## DOCUMENT EXCERPT
BEGIN

There are also physical therapists who specialize in regaining one's ablility to swallow. They usually deal with elderly patients.

check with your insurance to see what is covered.

I wish I had known this for my own father, who was given tubal feeding almost immediately. I was locked into graduate school when he was hospitalized and many miles away. Even though I visited him every other week, it wasn't nearly enough. He ended up being denied one of the best parts of life, to taste and enjoy one's nourishment. No one ever offered the idea of helping him to swallow again. (Don't let that happen to your loved one.)

Now I'm taking care of my mother who as of the last two months was not swallowing and choking up her food. It had to do with her medications. she was having terrible reactions to the amiodarone, captopril and simivistatin she had been prescribed. Fortunately she has changed doctors and her new one has been great about pulling her off so many heart meds which were causing her throat to swell. Her improvement in swallowing has been painstakingly gradual but she is back to solid foods she enjoys and she no longer chokes. Chocolate protein Oddwalla drinks helped. They were convenient and healthy and without the high fructose corn syrup of ensure or the carnation drinks. I have since moved on to bringing over the blender and making both of us smoothies every day and that has been a huge help (for me too!) It's like a daiquiri first thing to start the day which, of course, is the the big fantasy of old age. I got big straws from the local starbucks (tee hee) and never serve it as medicine.
Best of luck to everyone. When someone is choking, it is about the most disconcerting thing to deal with. Also as a caregiver, it's not a bad idea to get a doctor or other professional (the Red Cross, the YMCA, etc.) to teach you how to do abdominal thrusts gently, effectively, i.e. correctly. Life ain't the movies.
My mother (95 when she departed this life on Dec. 15, 2010) began choking. She suffered from Parkinson's and Dementia. Exercises would have been out of the question because she understood very little of what we told her. The choking sounded like anyone who strangles on food. The morning of Dec. 4, I gave her some juice and the choking elevated to a new level. The choking was wet sounding and I thought she was drowning. At the hospital, a speech therapist attempted a swallow test but the wet choking began anew. Without a tube, we were told Mama would not be able to swallow and would ultimatey starve to death. Before her dementia set in, she did a living will and was adamant about not wanting a feeding tube. Our only choice, accoding to all the professionals, was put her under hospice care and dehydrate her to death. Which we did and 10 days later se passed away. I have so much guilt about letting Mama pass this way. I feel we engineered her death and I'll always regret not doing something to help her.
Also have the doctor review any recent medications - sometimes sawllowing can be worse due to antipsychotics or antispasticity meds, especially baclofen.

My dad did great on thickened liquids, but for someone who just won't drink them there is something called the Frazier protocoal which allows plain water between meals with optimal oral hygeine instead of tube feeds, and it makes a lot of sense for a lot of our loved ones with dementia.

END

## TASK SET
**A.** In the caregiver comments, what kind of patients do physical therapists who specialize in swallowing usually deal with?
**B.** From the caregiver comments, rewrite the passage starting at "check with your" and ending at "your loved one.)", with "father" changed to "grandfather".
**C.** List every medication that the caregiver comments name specifically.

## DATASET ENTRIES
BEGIN

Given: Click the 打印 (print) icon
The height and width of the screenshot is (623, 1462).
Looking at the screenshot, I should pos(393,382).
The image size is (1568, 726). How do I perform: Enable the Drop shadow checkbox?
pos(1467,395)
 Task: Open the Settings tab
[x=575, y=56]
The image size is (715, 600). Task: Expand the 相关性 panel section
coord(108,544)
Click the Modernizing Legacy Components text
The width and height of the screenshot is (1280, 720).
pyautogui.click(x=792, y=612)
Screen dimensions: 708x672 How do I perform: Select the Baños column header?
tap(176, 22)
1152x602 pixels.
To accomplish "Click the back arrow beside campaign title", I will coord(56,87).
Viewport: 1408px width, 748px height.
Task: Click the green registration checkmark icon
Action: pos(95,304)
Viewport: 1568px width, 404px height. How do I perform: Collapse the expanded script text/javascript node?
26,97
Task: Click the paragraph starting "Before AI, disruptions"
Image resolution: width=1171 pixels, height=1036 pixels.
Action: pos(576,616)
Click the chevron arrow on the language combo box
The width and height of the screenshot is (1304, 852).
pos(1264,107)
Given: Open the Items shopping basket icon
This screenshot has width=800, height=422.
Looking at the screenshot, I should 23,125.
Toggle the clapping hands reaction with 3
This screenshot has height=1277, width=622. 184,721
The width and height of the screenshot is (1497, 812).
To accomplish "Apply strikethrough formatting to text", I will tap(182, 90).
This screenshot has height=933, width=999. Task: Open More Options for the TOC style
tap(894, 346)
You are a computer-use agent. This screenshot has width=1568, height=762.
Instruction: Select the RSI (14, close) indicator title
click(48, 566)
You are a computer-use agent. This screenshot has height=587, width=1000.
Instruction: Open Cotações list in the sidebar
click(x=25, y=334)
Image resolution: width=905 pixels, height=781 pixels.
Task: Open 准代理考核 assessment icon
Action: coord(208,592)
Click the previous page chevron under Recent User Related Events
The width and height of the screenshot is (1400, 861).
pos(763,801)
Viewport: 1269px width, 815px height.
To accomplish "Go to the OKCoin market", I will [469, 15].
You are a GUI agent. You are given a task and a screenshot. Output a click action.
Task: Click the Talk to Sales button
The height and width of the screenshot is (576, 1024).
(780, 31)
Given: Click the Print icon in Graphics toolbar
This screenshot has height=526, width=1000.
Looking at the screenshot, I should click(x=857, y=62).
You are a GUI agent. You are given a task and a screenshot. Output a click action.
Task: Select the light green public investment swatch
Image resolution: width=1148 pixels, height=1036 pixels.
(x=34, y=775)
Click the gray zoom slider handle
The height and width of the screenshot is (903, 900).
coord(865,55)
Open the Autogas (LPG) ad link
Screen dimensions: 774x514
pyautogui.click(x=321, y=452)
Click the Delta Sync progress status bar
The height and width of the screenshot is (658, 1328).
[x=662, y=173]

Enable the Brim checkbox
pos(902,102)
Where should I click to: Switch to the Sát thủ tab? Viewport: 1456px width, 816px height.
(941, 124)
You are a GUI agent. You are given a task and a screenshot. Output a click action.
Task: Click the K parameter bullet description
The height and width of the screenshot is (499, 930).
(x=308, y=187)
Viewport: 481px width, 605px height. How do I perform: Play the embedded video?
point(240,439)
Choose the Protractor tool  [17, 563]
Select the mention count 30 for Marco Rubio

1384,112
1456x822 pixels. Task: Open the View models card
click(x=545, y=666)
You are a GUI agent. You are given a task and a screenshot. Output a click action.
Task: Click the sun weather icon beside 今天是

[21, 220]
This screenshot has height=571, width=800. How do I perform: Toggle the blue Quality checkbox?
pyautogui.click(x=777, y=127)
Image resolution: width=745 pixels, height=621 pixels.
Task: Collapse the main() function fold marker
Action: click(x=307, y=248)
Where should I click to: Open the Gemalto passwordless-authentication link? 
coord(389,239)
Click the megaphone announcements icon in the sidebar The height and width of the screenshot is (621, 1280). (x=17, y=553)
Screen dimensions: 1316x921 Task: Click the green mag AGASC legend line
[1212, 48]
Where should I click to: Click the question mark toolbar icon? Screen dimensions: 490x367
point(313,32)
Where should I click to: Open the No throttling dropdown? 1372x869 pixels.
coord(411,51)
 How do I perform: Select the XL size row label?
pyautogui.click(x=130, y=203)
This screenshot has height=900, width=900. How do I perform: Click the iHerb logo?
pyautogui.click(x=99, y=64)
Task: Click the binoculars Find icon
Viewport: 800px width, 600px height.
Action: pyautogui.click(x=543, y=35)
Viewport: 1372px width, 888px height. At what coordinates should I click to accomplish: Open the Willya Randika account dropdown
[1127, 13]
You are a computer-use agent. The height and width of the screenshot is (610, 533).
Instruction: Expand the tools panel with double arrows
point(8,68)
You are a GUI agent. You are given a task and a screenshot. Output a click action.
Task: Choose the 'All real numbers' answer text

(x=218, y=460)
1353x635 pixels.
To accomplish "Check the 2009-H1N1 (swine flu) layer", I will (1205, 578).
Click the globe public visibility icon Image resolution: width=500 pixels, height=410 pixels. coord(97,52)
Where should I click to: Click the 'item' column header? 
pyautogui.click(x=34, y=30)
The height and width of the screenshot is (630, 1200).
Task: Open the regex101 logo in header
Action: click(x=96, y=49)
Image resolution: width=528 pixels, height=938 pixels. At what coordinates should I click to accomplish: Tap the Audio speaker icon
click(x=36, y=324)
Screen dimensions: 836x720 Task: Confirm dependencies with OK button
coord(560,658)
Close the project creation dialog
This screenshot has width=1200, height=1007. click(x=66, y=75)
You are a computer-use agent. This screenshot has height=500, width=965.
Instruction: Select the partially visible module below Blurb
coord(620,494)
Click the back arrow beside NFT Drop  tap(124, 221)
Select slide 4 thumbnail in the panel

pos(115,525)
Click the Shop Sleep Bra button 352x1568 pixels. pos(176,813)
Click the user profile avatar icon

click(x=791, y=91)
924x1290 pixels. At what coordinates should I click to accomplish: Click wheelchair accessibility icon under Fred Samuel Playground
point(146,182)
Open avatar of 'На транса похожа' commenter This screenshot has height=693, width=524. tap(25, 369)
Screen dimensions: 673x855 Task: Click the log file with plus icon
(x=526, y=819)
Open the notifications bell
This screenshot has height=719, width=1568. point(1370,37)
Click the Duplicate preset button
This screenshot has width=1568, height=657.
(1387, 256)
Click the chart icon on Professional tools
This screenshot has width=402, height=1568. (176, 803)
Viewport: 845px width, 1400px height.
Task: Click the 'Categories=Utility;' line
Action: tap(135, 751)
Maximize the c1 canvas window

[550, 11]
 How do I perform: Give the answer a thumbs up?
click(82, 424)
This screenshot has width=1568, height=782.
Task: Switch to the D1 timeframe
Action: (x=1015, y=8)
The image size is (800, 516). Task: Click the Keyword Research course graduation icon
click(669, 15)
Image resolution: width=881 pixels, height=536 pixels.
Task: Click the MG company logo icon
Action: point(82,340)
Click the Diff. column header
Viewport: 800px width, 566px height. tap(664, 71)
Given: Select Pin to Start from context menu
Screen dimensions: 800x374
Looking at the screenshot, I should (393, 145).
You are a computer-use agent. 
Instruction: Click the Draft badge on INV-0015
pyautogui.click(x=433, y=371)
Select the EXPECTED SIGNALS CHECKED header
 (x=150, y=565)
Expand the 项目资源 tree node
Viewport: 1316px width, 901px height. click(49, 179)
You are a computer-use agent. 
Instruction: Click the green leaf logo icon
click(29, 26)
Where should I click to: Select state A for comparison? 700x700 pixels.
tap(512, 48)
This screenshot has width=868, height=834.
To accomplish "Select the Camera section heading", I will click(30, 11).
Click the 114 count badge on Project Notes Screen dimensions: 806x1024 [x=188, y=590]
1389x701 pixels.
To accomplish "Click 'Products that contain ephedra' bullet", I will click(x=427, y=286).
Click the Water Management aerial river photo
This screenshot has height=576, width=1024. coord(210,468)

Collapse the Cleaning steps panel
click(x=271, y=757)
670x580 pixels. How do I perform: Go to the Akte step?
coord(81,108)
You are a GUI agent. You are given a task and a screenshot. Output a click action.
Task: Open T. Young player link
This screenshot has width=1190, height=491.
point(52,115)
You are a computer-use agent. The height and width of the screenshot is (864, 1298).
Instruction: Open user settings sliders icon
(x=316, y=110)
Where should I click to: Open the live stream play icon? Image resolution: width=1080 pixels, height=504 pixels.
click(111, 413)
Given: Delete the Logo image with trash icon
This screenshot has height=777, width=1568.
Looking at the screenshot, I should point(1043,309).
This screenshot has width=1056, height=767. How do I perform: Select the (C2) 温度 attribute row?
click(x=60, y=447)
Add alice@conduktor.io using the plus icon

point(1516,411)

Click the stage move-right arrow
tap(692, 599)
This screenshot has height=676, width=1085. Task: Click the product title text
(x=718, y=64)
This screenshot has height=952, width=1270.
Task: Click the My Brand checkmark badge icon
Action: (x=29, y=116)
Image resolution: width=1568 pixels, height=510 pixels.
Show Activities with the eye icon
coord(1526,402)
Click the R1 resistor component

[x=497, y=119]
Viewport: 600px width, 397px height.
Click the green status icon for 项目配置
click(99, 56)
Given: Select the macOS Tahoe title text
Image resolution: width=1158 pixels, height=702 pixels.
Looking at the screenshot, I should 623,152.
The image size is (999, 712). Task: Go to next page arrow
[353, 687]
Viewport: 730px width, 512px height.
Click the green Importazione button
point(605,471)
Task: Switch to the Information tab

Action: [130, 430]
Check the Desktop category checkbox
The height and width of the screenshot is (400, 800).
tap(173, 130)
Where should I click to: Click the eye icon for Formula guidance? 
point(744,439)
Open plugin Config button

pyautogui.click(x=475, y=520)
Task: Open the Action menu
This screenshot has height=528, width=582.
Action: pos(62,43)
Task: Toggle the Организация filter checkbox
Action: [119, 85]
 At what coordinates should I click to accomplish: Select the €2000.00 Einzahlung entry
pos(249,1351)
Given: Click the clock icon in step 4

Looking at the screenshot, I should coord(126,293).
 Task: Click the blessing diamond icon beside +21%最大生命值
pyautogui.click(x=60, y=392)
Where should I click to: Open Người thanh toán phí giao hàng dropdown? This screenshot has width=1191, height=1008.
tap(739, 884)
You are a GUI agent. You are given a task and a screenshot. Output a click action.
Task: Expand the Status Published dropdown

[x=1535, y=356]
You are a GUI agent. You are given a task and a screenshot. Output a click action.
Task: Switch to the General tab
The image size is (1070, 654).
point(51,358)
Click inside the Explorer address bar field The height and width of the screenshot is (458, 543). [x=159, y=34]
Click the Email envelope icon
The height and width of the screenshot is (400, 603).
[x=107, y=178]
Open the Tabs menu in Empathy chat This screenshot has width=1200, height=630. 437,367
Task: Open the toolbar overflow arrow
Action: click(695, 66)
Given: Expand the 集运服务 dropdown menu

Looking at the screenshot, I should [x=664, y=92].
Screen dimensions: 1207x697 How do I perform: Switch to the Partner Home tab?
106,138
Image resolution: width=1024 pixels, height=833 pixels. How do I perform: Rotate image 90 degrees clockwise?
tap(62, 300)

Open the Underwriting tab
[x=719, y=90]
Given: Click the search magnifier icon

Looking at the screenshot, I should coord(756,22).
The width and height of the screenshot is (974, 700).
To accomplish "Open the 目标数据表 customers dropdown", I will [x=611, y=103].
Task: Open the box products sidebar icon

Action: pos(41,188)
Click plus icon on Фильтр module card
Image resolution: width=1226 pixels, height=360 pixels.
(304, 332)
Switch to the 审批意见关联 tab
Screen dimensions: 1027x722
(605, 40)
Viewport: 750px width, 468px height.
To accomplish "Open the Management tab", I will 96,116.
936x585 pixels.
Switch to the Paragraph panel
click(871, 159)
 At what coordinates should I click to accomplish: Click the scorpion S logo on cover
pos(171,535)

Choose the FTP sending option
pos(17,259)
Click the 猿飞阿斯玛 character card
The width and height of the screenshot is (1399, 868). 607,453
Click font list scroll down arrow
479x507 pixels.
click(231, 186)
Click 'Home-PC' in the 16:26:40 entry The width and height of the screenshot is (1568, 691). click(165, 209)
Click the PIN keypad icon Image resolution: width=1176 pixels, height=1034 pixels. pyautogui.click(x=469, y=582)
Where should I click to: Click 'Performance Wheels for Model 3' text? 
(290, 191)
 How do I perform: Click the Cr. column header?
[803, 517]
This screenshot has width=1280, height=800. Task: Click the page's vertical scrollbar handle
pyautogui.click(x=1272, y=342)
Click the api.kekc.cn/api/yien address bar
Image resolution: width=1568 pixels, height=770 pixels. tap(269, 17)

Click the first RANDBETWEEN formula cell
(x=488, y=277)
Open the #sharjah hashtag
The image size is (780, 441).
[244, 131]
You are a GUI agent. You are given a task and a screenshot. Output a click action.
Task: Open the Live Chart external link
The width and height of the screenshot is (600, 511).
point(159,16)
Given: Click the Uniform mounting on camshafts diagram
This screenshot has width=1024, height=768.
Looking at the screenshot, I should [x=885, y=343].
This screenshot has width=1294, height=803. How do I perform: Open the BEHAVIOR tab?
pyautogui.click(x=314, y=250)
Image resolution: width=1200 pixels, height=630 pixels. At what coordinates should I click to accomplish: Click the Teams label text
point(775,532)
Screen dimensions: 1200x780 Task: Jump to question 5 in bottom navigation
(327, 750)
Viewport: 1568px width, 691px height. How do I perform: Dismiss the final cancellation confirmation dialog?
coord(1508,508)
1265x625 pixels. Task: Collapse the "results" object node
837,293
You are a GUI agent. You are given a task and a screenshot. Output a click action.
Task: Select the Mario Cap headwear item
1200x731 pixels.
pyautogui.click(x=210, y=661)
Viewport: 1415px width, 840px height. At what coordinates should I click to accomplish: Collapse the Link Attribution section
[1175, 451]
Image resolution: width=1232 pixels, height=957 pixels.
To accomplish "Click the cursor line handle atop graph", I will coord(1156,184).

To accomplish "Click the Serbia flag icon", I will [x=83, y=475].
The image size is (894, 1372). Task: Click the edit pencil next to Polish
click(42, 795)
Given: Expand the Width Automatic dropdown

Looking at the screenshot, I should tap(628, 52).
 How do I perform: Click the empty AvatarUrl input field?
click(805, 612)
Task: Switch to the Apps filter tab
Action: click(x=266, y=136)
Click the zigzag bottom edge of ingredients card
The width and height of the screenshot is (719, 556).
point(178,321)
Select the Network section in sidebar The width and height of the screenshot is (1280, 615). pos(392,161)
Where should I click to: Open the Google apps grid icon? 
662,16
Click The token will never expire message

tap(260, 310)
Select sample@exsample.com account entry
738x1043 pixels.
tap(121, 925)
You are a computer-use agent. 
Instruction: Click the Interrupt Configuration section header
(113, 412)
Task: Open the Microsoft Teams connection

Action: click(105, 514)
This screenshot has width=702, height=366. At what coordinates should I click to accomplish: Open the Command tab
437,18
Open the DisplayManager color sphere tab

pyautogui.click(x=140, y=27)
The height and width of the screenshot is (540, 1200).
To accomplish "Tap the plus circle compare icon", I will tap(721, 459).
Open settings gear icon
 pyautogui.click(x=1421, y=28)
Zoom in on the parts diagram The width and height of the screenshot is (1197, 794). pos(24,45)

END

## SOLUTIONS BELOW
**A.** Elderly patients

**B.**
check with your insurance to see what is covered.

I wish I had known this for my own grandfather, who was given tubal feeding almost immediately. I was locked into graduate school when he was hospitalized and many miles away. Even though I visited him every other week, it wasn't nearly enough. He ended up being denied one of the best parts of life, to taste and enjoy one's nourishment. No one ever offered the idea of helping him to swallow again. (Don't let that happen to your loved one.)

**C.** amiodarone, captopril, simivistatin, baclofen